Conforme a ação, no dia 28 de abril de 2015, o fornecimento de energia elétrica nas residências da comunidade foi interrompido e os moradores do local entraram em contato com a Energisa para solucionar o problema. 

 

A demora de cerca de doze horas para que uma equipe da concessionária comparecesse ao local fez com que o marido de L.F.C. tentasse religar a energia por conta própria. 

 

À Justiça, a mulher informou que, a pedido do presidente da associação rural da comunidade, a vítima tentou fazer os reparos elétricos, mas morreu eletrocutada. 

 "Sustentam que a Energisa somente compareceu ao local em torno da 0h [meia-noite], sem prestar qualquer auxílio aos famíliares da vítima", conforme trecho da decisão. 

 

O magistrado ainda ressaltou que os familiares informaram à Justiça que o marido era o único com renda fixa na casa, motivo pelo qual pediram por uma indenização no valor de R$ 1 milhão, além do pagamento de uma pensão vitalícia de 2/3 do salário da vítima, que trabalhava como caseiro - na época, fixado em pouco mais de R$ 1 mil.

 

Consta na decisão, que a Energisa alegou "culpa exclusiva da vítima" e de terceiro, já que o marido de L.F.C. foi orientado a resolver o problema pelo presidente da associação rural. 

 

"Não obstante, em sua peça contestatória, o requerido aduz que houve culpa de terceiro, visto que o presidente da associação rural solicitou que a vitima procedesse com a ligação da 'chave', e ainda, culpa exclusiva da vítima, que interviu indevidamente na rede de energia elétrica de alta tensão sem utilizar equipamentos de segurança e sem possuir o devido treinamento e autorização da ré", citou o juiz, na decisão.

 

De acordo com o magistrado, a demora de quase doze horas para enviar uma equipe técnica ao local atesta a omissão da concessionária. 

 

"Incumbe à ré, na condição de concessionária de serviços públicos com alto risco, fiscalizar minunciosamente a rede elétrica sob sua responsabilidade, bem como adotar medidas que evitem acidentes danosos, adequando seus serviços de modo que, independentemente de quaisquer condições adversas, os terceiros possam ser protegidos", conforme decisão. 

 

O juiz ainda afirmou que, caso a rede elétrica da comunidade estivesse funcionando corretamente, a morte da vítima poderia ter sido evitada. 

 

No parecer, o magistrado ressaltou a imprudência da vítima que " também assumiu o risco de sofrer descarga elétrica, visto que não possuía treinamento adequado para resolver o problema técnico, nem sequer estava com equipamentos aptos a garantir sua segurança". 

 

Ao fixar o valor da indenização em R$ 75 mil, o magistrado afirmou que o valor é estabelecido com "equilíbrio", para que a reparação tenha fim pedagógico de desestimular práticas similares. 

 

"Tendo havido a morte abrupta e violenta do genitor dos requerentes, não sobejam dúvidas de que houve uma lesão de cunho moral para os mesmos, pelo que é cabível o seu ressarcimento", explicou o juiz no processo. 

 

O juiz ainda determinou o pagamento de uma pensão para os filhos da vítima, sendo que um deles tinha seis anos quando o caseiro faleceu.
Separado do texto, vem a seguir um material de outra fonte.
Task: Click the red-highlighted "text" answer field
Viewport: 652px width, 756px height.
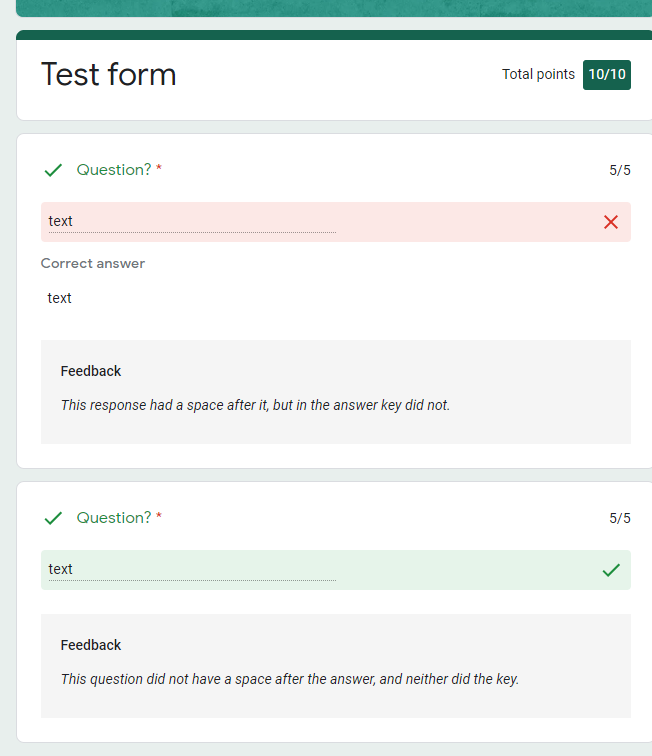Action: pyautogui.click(x=191, y=222)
Para o juiz, a dependência econômica da menor é "presumida". 

 

A pensão mensal foi fixada tendo como base 2/3 de R$ 575. O magistrado apontou que o restante do valor seria utilizado pela vítima em gastos pessoais. 

 

Sendo assim, o valor do pagamento ficou determinado em R$ 383,33, dividivos entre L.F.C. e a filha do casal. Metade do valor destina-se à L.F.C., até a data em que o falecido completaria 75 anos (abril de 2066).


"E a outra metade (R$ 191,66) ficará em benefício da filha do de cujus até a data em que completar 25 (vinte e cinco) anos, levando em consideração que nessa idade, normalmente, o filho já completou sua formação escolar ou universitária e já dispõe de condições para conquistar sua independência financeira", determinou o magistrado.